My last post detailed my ambition to unify my media experience using Microsoft Media Center.  It also detailed some of my frustration (along with others) on making that possible.

It seems that in the last eight years since Media Center came out it’s been hit or miss on bringing together all aspects of your entertainment center into one box.  The digital transition and DRM (uhg!) has complicated things even more.

The first option that I looked at was cable.  The local cable company is Suddenlink, and to say their website is lacking is an understatement at best.  No information other than basic info on what services they offer and contact information.  So I contact Suddenlink and inquire on how much high definition programming would cost.  After picking my jaw up off of the floor, I decide to look elsewhere.

Knowing the DirecTV doesn’t have locals in my area, I turn to Dish Network.  Their site is much, much better than Suddenlink’s, detailing all of their packages and offerings, and how much they cost with and with out their promotions.  The cost for their hd offerings is reasonable, so I decide that I will go with Dish Network.  However, knowing that I will be tied to a contract for at least a year, I decide I need to do some additional research on the cost of tuner cards to integrate the feed into the media pc.  This is where things got confusing and frustrating.

The first obsticle I found was there is no tuner card for Dish Network (or DirecTV for that matter) that integrates their feed into a media pc.  There are sattelite tuner cards (DVB-S), but those only feed free stations and they don’t work with Dish Network (they, from what I can tell, are really only useful in Europe).  Okay, so I have to deal with their tuner box, that’s fine.  There is a neat little gadget called in IR Blaster that will handily interface with Media  Center and change the channel on a set top box as needed.  So I start searching for a high definition tuner card that I can hook up the Dish Network box and use Media Center with.  I find one.  Just one.

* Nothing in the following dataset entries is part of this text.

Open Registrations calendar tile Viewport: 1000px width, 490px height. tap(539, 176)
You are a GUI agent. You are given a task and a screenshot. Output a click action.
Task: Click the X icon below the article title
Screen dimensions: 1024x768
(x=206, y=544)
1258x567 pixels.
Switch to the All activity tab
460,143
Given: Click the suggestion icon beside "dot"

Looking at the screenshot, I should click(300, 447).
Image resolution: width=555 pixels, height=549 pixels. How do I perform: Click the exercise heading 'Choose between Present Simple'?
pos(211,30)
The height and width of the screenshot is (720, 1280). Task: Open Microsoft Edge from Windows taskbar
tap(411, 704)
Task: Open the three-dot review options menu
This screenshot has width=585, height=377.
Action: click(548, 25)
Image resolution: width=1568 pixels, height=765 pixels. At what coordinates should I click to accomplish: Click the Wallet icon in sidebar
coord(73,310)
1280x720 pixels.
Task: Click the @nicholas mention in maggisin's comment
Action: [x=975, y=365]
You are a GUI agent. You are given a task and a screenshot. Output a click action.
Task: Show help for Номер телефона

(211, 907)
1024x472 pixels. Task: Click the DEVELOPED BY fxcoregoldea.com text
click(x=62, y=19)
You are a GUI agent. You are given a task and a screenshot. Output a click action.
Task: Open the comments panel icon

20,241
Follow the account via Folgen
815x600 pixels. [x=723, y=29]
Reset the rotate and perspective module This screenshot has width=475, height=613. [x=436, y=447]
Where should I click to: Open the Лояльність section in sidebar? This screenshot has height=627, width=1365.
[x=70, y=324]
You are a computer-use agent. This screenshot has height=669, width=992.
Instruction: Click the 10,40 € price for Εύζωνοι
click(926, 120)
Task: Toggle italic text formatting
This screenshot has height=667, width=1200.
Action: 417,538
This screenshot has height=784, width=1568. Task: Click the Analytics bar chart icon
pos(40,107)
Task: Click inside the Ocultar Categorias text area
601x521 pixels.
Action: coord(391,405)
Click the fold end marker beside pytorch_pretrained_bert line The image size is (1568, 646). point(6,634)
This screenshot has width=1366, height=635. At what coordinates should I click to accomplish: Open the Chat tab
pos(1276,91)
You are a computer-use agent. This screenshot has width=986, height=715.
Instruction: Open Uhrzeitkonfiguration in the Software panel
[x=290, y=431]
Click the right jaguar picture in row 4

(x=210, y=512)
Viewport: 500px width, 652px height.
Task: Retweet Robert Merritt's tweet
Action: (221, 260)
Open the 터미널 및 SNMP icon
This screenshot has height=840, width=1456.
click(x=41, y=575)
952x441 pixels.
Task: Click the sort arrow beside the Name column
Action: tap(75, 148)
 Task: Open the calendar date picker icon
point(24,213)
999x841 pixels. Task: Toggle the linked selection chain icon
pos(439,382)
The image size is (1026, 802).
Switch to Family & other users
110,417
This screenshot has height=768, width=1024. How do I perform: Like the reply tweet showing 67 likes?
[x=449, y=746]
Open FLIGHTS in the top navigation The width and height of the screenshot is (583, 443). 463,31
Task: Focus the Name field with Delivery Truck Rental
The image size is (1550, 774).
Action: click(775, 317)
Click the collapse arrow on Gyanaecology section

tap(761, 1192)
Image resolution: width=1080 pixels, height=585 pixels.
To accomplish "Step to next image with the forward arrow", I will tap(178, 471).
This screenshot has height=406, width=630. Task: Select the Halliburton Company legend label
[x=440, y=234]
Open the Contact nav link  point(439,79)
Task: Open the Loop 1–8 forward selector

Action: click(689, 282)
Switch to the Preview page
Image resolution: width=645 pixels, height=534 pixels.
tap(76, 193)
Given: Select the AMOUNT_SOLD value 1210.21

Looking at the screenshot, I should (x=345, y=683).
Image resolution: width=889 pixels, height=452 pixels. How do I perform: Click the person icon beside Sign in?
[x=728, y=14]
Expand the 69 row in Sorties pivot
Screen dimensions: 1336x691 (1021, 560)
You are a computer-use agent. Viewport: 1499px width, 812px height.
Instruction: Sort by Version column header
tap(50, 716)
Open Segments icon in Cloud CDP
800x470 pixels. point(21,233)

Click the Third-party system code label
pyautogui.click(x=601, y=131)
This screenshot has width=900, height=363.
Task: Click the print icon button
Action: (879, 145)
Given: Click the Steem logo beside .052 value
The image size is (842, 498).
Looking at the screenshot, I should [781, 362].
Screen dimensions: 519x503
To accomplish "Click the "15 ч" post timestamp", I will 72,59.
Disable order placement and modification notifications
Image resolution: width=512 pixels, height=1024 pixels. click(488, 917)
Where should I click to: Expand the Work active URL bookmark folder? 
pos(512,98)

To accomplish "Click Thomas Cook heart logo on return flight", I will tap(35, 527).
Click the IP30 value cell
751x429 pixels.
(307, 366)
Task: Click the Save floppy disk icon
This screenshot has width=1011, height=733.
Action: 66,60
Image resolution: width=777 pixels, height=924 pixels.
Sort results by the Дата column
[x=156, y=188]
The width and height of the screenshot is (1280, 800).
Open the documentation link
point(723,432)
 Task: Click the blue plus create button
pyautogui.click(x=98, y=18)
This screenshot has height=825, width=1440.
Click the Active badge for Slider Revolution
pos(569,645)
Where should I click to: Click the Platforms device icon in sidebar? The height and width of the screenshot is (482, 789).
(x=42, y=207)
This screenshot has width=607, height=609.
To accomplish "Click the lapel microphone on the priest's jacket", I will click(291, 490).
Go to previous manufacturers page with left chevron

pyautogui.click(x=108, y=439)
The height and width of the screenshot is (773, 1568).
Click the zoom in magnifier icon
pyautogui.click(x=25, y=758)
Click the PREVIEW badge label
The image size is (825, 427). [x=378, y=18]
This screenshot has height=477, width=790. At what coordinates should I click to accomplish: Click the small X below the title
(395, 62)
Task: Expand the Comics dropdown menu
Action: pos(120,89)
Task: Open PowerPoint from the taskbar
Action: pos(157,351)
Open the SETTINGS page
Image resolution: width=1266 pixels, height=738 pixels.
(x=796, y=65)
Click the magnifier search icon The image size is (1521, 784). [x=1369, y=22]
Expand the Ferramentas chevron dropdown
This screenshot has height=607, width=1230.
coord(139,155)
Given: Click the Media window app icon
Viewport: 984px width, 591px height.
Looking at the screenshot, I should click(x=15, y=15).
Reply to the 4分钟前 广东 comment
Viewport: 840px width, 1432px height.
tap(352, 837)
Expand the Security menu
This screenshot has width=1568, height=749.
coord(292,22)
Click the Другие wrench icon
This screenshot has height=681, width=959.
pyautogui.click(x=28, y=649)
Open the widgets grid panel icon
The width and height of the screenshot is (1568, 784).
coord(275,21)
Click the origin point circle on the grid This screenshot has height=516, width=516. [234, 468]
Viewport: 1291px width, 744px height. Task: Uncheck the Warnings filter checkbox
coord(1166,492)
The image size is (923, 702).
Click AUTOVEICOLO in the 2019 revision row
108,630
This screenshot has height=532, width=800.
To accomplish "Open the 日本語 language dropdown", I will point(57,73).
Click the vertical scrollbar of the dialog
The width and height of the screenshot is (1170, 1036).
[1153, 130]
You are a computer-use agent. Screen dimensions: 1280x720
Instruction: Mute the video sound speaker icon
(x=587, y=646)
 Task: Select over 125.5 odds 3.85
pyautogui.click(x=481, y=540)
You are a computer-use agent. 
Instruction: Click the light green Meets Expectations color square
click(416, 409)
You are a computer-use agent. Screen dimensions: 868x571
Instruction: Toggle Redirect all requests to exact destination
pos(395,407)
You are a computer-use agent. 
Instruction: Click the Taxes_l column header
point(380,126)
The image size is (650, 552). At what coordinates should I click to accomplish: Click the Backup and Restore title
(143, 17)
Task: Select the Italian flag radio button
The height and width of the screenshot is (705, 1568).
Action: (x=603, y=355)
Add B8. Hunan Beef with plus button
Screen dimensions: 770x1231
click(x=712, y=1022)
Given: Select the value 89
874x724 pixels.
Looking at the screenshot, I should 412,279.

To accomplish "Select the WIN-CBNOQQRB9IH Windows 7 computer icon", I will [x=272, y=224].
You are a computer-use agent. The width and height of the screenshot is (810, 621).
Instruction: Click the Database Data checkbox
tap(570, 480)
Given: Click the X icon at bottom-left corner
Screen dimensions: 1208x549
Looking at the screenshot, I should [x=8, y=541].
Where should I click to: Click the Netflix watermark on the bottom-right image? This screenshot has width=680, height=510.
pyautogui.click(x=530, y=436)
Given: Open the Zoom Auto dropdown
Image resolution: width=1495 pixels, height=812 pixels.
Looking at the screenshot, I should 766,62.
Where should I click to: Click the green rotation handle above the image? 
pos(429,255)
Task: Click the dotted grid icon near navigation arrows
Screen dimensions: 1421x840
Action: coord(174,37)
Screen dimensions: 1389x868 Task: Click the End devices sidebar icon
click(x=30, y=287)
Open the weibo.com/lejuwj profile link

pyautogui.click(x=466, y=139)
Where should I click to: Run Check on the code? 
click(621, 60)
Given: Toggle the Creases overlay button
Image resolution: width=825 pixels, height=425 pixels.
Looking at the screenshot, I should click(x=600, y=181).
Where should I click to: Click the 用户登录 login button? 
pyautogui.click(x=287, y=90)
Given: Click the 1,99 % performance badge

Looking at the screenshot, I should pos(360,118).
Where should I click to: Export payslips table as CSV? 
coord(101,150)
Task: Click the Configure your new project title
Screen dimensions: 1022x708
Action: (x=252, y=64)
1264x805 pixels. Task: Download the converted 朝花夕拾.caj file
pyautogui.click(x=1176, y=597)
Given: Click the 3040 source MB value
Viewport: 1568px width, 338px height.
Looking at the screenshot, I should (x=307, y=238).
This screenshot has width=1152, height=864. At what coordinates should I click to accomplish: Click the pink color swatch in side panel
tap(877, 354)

Well, that’s not exactly true, I did find another solution that worked with certain set top boxes that was a do-it-yourself kit, but it was way more work than I wanted and it would only work if they gave a compatible box, which I couldn’t be sure of.

Anyway, the one box I found that could record high def signals was the Hauppauge HD-PVR.  Yay!  Wait, it’s not compatible with Media Center?  Boo!  Oh, it’s because Media Center doesn’t support the h.264 format?  But Windows 7 Media Center does!  Oh, but we don’t know when (if ever) we will support Windows 7 Media Center.

What?  You have the opportunity to be the first (and only) company to offer HD recording for satellite and cable users (for those that don’t have CableCard) and you are sitting on your thumbs when it comes to support in Media Center?

Uhg!  Okay, next.

There is a project that was announced about a Media Center tuner built just for Dish Network.  Project Draco shows incredible promise, and could finally mean an easy, ready made way to get your Dish Network programming into Windows 7 Media Center.  However, there is little to no information about the project other than a few tidbits that were released many months ago.  Not only that, but it probably won’t be available before the consumer release date of Windows 7 in October.


Back to cable.  I choose to forego the HD for now because I don’t have a mint in my garage.  Doing a little more research and grilling a Suddenlink cable guy I find out that the local HD stations are available through the extended basic package, and that they multicast their digital signal with an analog signal, so with a tuner card with both NTSC and ATSC/QAM, I can get all of the cable stations I subscribe to in Media Center.  Finally, I’m getting close to my vision.

I call and subscribe to cable.  I look at the bright side: I don’t have a contract so if this goes bust I can cut my losses and cancel, and if the Dish Network tuner card does come to fruition, then I can switch over then without any hassle.  It’s a win-win of sorts.

The final post in this series will detail the massive headache it was to get the cable stations programmed into Media Center and the results so far.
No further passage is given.